L’école devrait de nouveau retrouver plus de calme pour s’occuper de sa mission éduca­tive dans le sens d’un complément d’éducation familiale. Ici, la transmission des valeurs de notre société en fait partie – les normes chrétiennes et les valeurs générales comme le respect et un comportement plein d’égards envers l’autre – ou bien aussi l’amélioration de l’attitude par rapport à l’apprentissage ou aux techniques d’apprentissage, qui est impor­tante. En outre, les contributions à la prévention (alcool, tabac, violence etc.) sont une décision sensée. Toutefois, le principe suivant devrait toujours prévaloir: les adolescents devraient, à la fin de l’école obligatoire, être capables de prendre en main une formation professionnelle, ce qui n’est possible que quand il reste suffisamment de temps pour at­teindre également les objectifs au niveau de la matière.

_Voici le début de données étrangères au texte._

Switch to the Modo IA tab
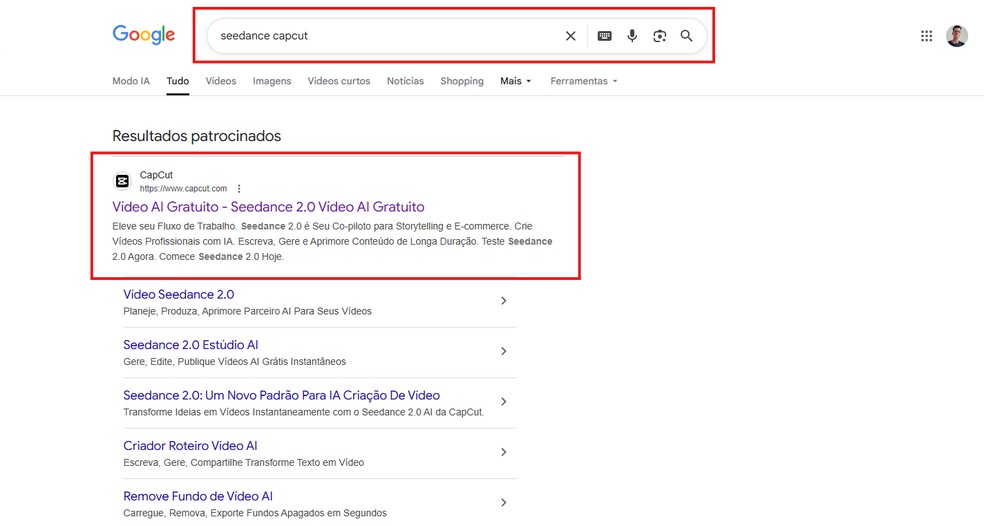Screen dimensions: 984x526 (131, 81)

En principe, on peut dire que les fondements pédagogiques à l’école ne changent pas en permanence, contrairement aux changements relatifs à la gestion d’entreprises dans l’économie. Nous devrions nous raviser au lieu de tout chambouler. Sauf si des recherches montrent qu’un nouveau système livre de manière significative de meilleurs résultats, ce qui en Thurgovie n’a pas été le cas.

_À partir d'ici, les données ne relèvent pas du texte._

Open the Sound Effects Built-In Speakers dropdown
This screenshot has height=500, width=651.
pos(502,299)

Merci beaucoup pour cet entretien.    •

Nous aimerions inviter nos lec­trices et lecteurs d’autres cantons à nous faire part de leurs expériences concernant les changements dans le domaine de l’école secondaire. C’est avec plaisir que nous publierons dans notre journal ces contributions au débat.
Rédaction d’Horizons et débats

L’importance de la communauté de classe

ab. La plupart des spécialistes voient dans l’individualisation croissante des enfants, et du manque d’encadrement et d’instruction dans les familles, une source importante de désorientation et de ten­dance à la violence parmi les adolescents. Si maintenant à l’école des tendances de ce genre se manifestent, cela est très inquiétant. Ainsi, des formes d’enseignement individualisé comme le plan de la semaine, le journal de voyage entre autre, laissent souvent les enfants à leur propre sort. Ils sont beaucoup moins encadrés dans une communauté de classe qu’auparavant où c’était le cas avec l’enseignement de classe. Le ramollissement du principe du professeur de classe et du système de professeurs spécialisés, qui va de pair avec l’introduction de formes scolaires «perméables», est un autre problème pour le nombre croissant d’enfants qui ont besoin d’urgence d’une relation constante. Dans une classe vivante et fonctionnant bien, il existe un potentiel insoupçonné pour aider des enfants ayant, de par leur éducation, un déficit de comportement social. Sous l’instruction d’une enseignante ou d’un enseignant ils peuvent apprendre, avec d’autres enfants ayant selon les circonstances un tout autre arrière-plan familial, à adopter un comportement plus pacifique et à maîtriser des conflits au sein de la classe. Dans chaque classe, il y a des enfants qui ont du fait de leur éducation familiale un comportement constructif d’égal à égal. L’enseignant peut compter sur ceux-ci quand il s’agit de mettre toute la classe sur le bon chemin. Outre l’apprentissage de techniques cultu­relles et de capacités sociales, il s’agit avant tout du fondement et de l’exercice de valeurs sur lesquelles la vie communautaire de notre société reposent: l’aide et la compréhension mutuelles, la tolérance et la prise de responsabilité correspondant à l’âge, et l’engagement actif pour la communauté. Ainsi, l’apprentissage commun au sein de la classe forme un modèle pour la vie future en tant que citoyennes et citoyens dans une démocratie directe.